It’s coming. An afternoon so inviting you roll down your window and let it ride shotgun with you. It’s Friday. A song so sweet it makes you forget there are people in this world who still wear socks with sandals – if only for a second. You are happy.

But this ju-ju doesn’t last forever. Your tank is low so you’ll have to fill it up at almost $4 per gallon. Broken already are your New Year’s resolutions. You’ve lost touch with certain friends and family. Facebook remains a portal into the extravagant lifestyles of your vacationing friends while you’re sitting on your coach waiting for Netflix to load. And on top of that… dirty dishes.

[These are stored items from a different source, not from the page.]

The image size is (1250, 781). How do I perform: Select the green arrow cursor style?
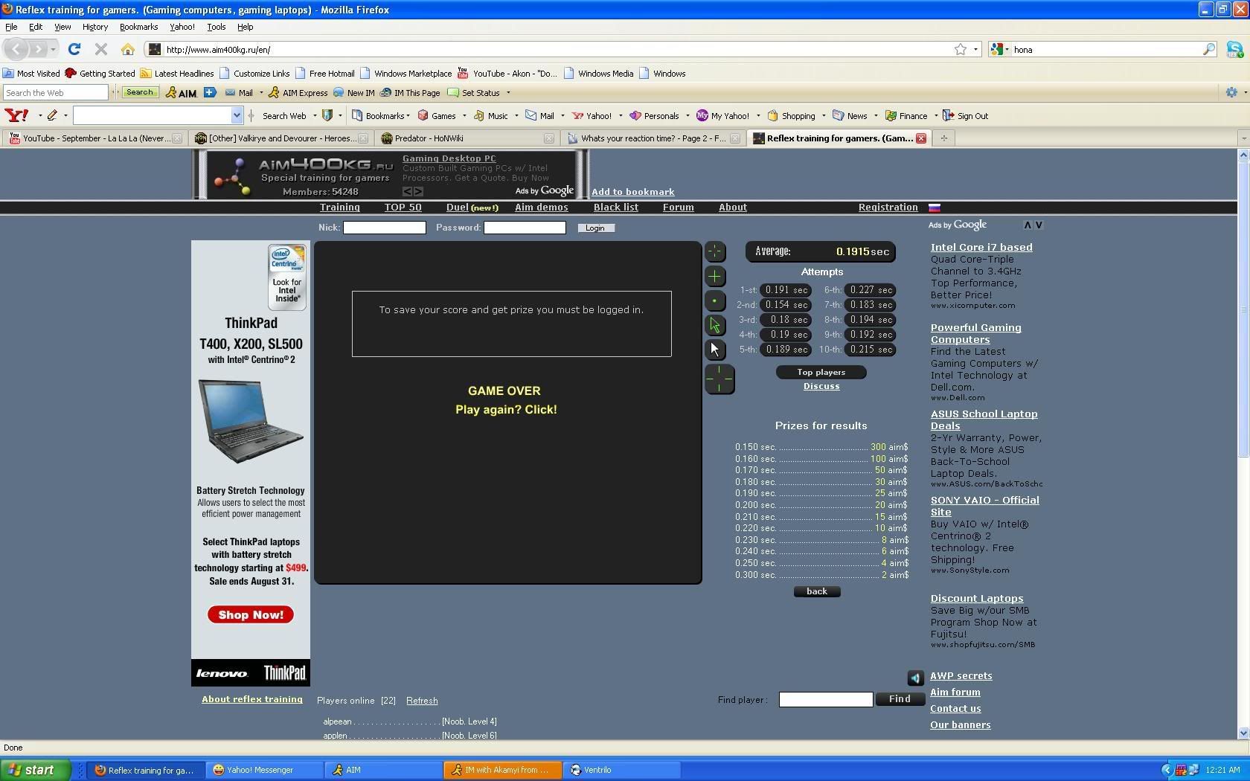tap(714, 325)
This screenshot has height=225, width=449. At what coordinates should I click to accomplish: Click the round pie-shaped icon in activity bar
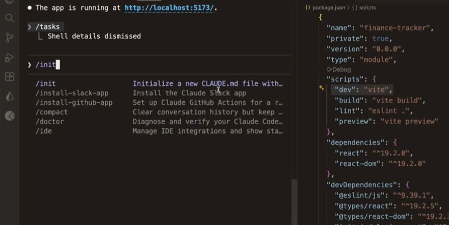9,116
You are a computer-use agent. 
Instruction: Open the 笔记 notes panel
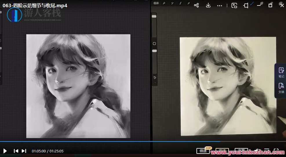(x=281, y=72)

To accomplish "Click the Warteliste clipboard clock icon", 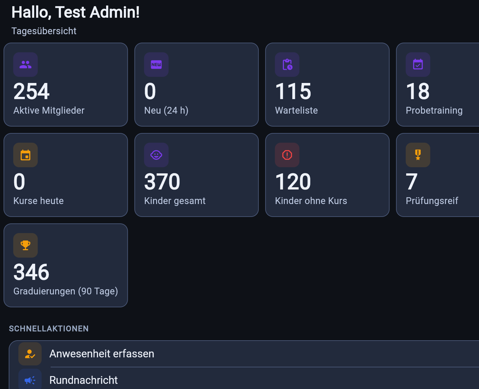I will coord(287,65).

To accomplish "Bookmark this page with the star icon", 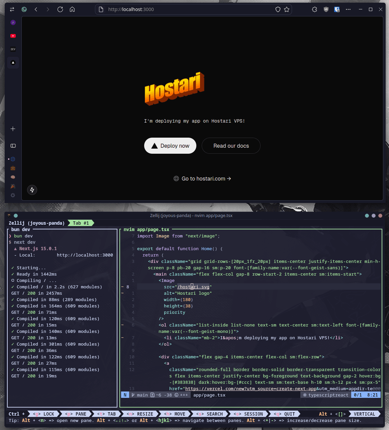I will pyautogui.click(x=287, y=9).
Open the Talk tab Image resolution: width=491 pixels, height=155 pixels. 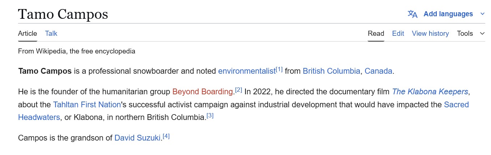[51, 34]
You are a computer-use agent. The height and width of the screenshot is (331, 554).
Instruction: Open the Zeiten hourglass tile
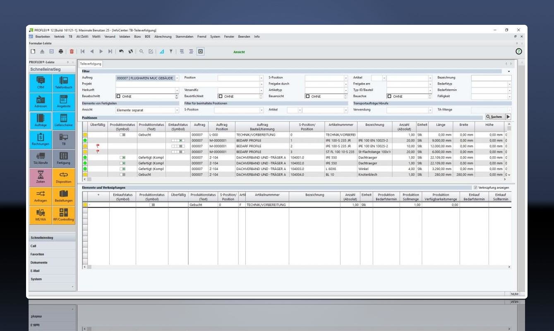click(x=41, y=177)
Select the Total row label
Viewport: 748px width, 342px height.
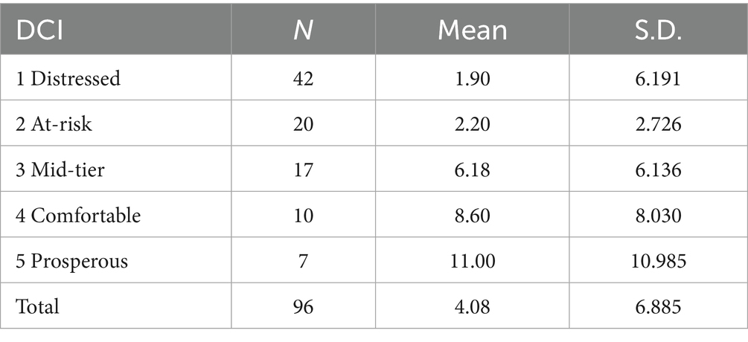(x=41, y=306)
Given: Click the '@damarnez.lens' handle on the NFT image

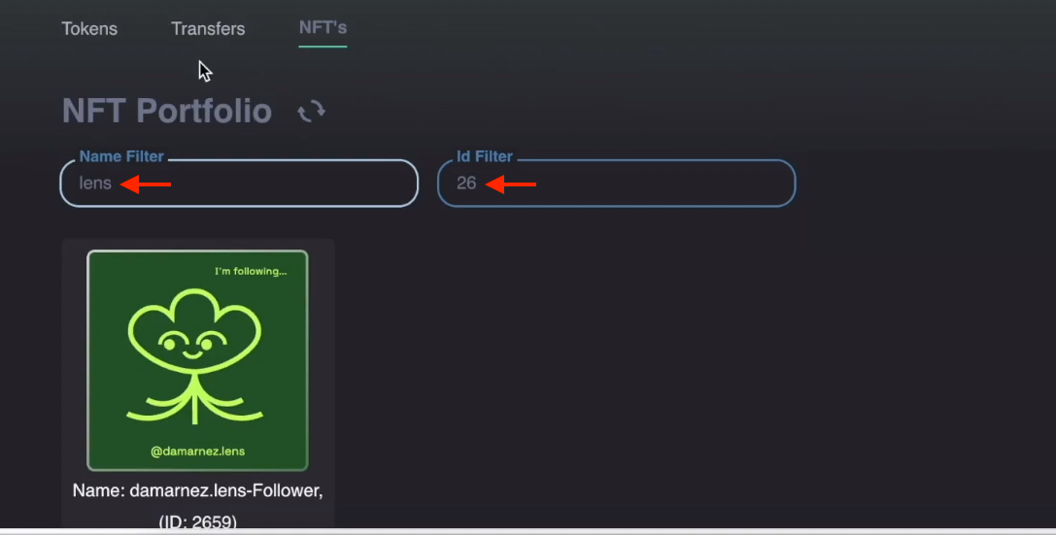Looking at the screenshot, I should [x=197, y=451].
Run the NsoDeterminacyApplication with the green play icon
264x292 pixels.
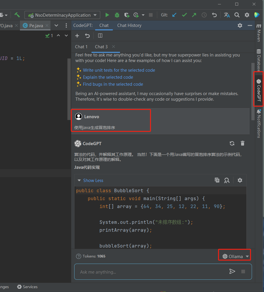point(107,15)
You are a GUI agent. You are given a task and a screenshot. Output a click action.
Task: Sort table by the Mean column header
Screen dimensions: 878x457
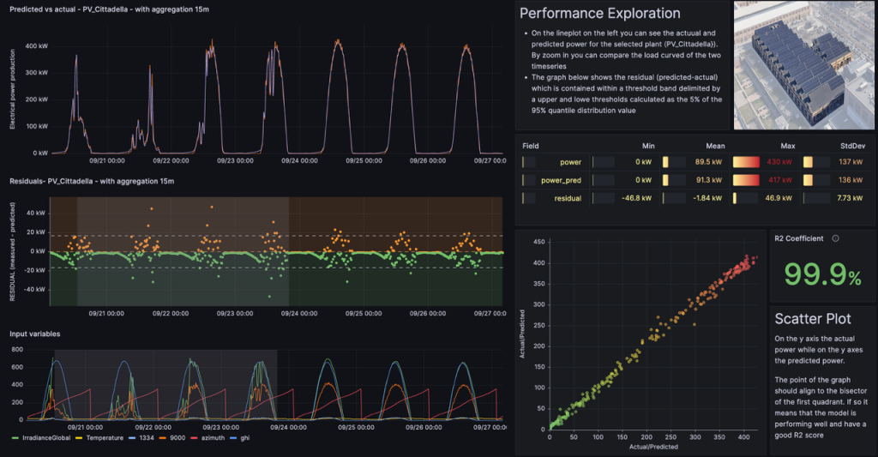pos(714,146)
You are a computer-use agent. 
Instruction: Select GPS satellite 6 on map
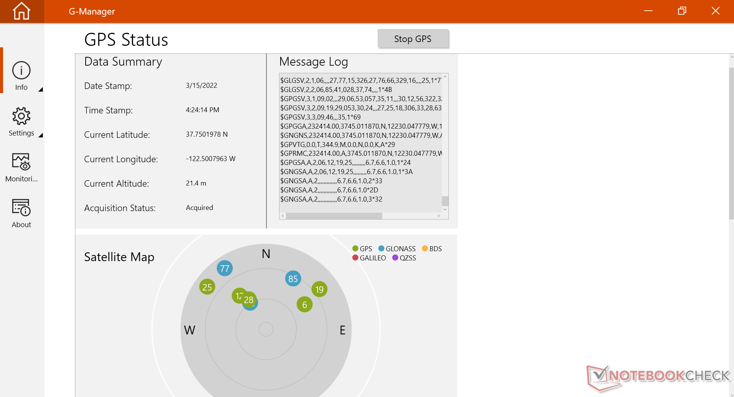point(305,305)
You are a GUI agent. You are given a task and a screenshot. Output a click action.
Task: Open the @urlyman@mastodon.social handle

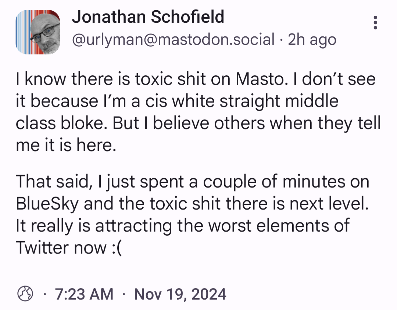[173, 39]
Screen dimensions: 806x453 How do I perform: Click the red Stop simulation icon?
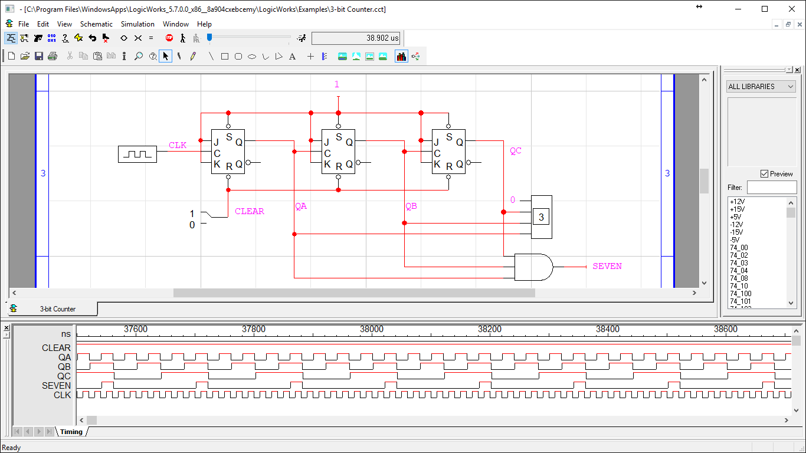tap(169, 38)
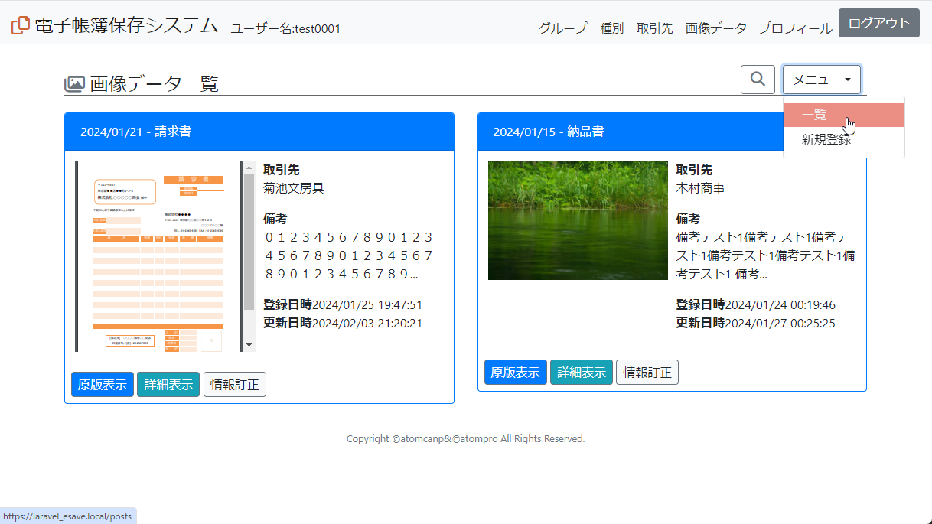
Task: Select 一覧 from the open menu
Action: pyautogui.click(x=814, y=116)
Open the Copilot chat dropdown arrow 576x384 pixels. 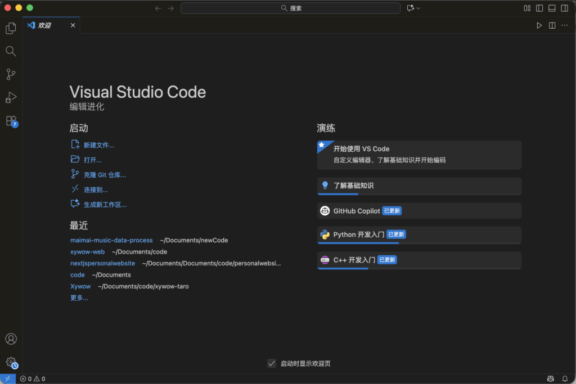coord(419,8)
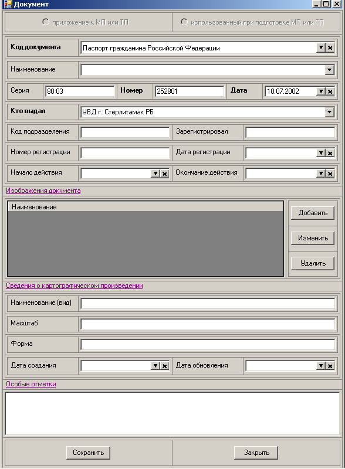Image resolution: width=345 pixels, height=469 pixels.
Task: Clear the Дата field with its X icon
Action: [330, 91]
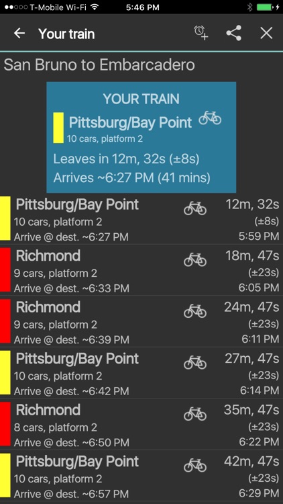Share this train via share icon
This screenshot has width=283, height=504.
pyautogui.click(x=234, y=33)
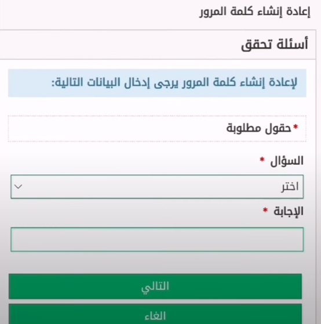Viewport: 321px width, 324px height.
Task: Click the إعادة إنشاء كلمة المرور page title
Action: pyautogui.click(x=255, y=12)
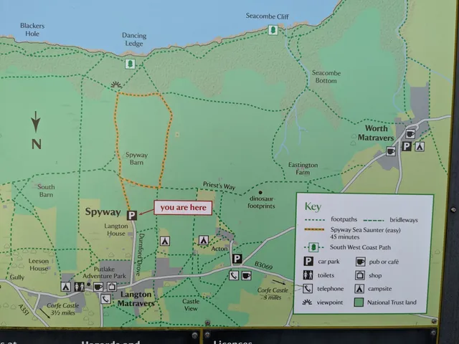Select the viewpoint icon in the Key

click(x=308, y=302)
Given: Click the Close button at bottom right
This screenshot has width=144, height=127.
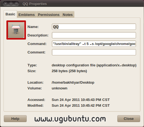Looking at the screenshot, I should pyautogui.click(x=129, y=119).
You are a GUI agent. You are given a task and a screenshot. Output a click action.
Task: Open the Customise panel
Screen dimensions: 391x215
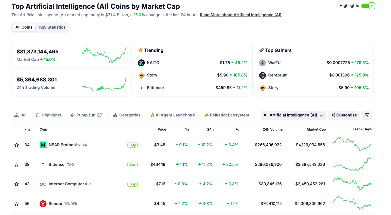click(344, 115)
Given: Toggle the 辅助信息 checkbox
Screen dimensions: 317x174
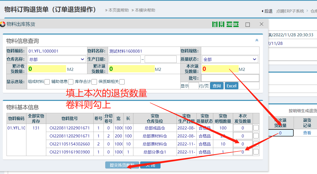Looking at the screenshot, I should (x=71, y=82).
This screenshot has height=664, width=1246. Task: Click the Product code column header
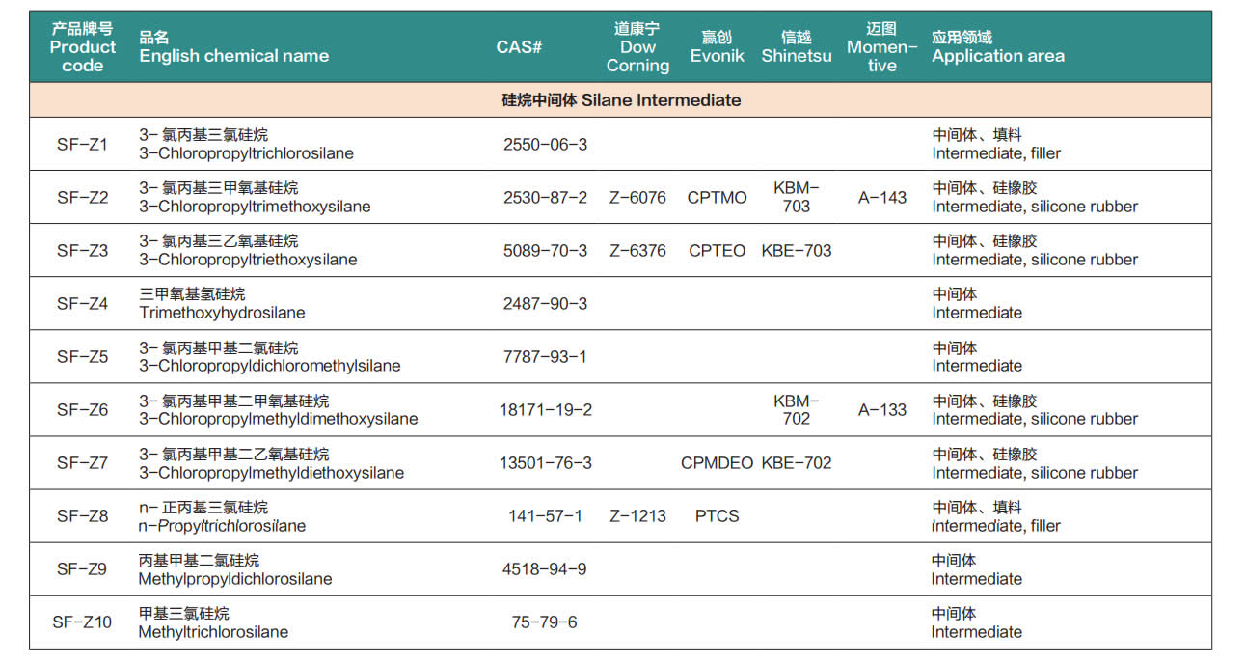[x=82, y=47]
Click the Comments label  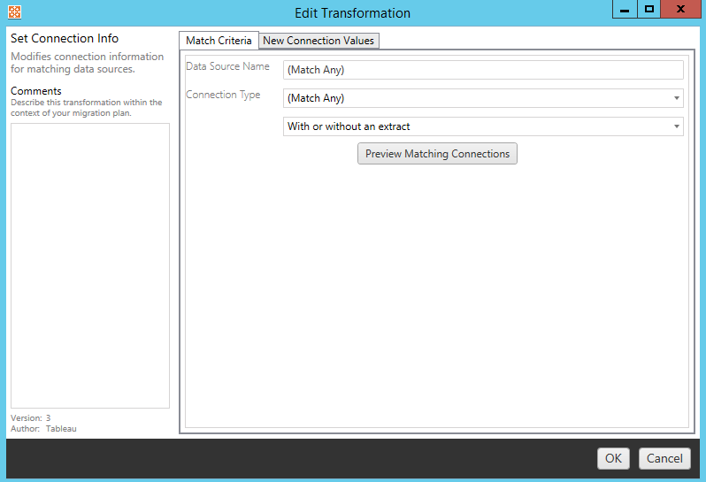(x=36, y=91)
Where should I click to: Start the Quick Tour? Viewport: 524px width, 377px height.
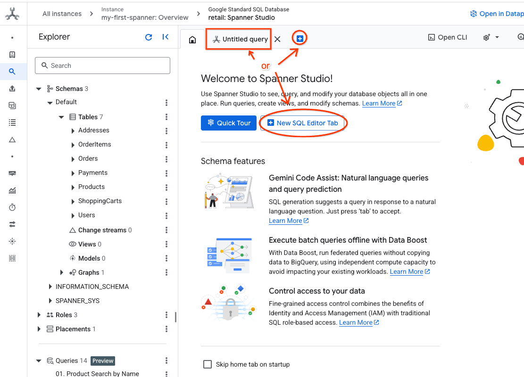(x=229, y=123)
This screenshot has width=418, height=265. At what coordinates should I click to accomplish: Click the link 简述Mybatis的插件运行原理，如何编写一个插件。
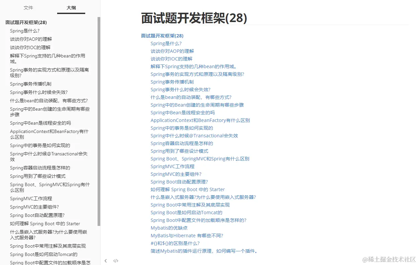[x=203, y=251]
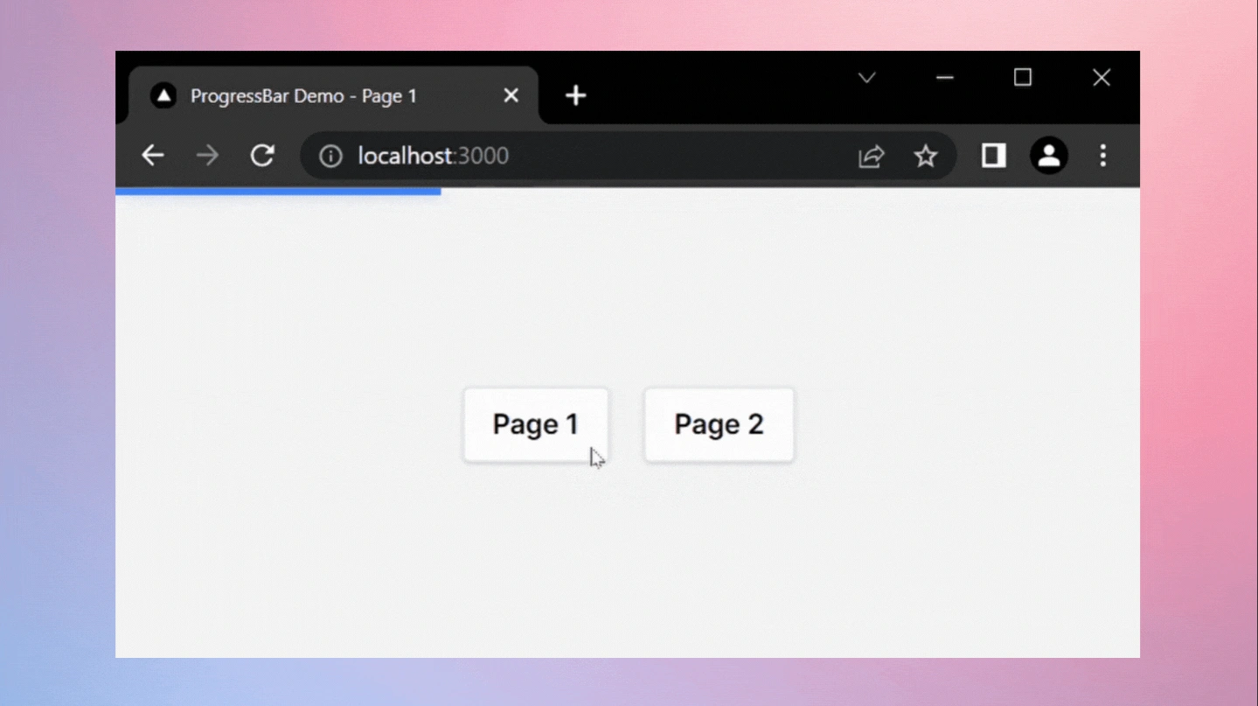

Eternally happy you are not. Often you wish you could be. The dynamic duo – Hollywood and Madison Avenue – would have you believe it’s attainable – if you buy a bunch of stuff, of course.

Some people send out a search party for their wayward happiness. I’ve done it myself at times. And I guess that’s not a terrible thing. Gotta at least try, right?

Wrong.

How to be happy

 

If you are trying to be happy then you are trying too hard to be happy.

Happiness is the wind. Sometimes it blows and sometimes it doesn’t. It’s fleeting. When it does blow, sometimes it goes this way and sometimes it goes that way. Sometimes it’s a tornado and sometimes it’s a breeze.

You can be in impeccable shape, with many friends, admired by many more, married to the love of your life, with work that inspires you and still not be happy. Anything can change in ten minutes. Your dog will die. You’ll get sick. A series of unfortunate events will most assuredly challenge your perpetual bliss.

It’s during those times you wonder if you’re at the right job, with the right person or in the right city. Until you don’t.

The wind is invisible. All you can see of it is the effect it has on other things. Happiness blows a similar swirl.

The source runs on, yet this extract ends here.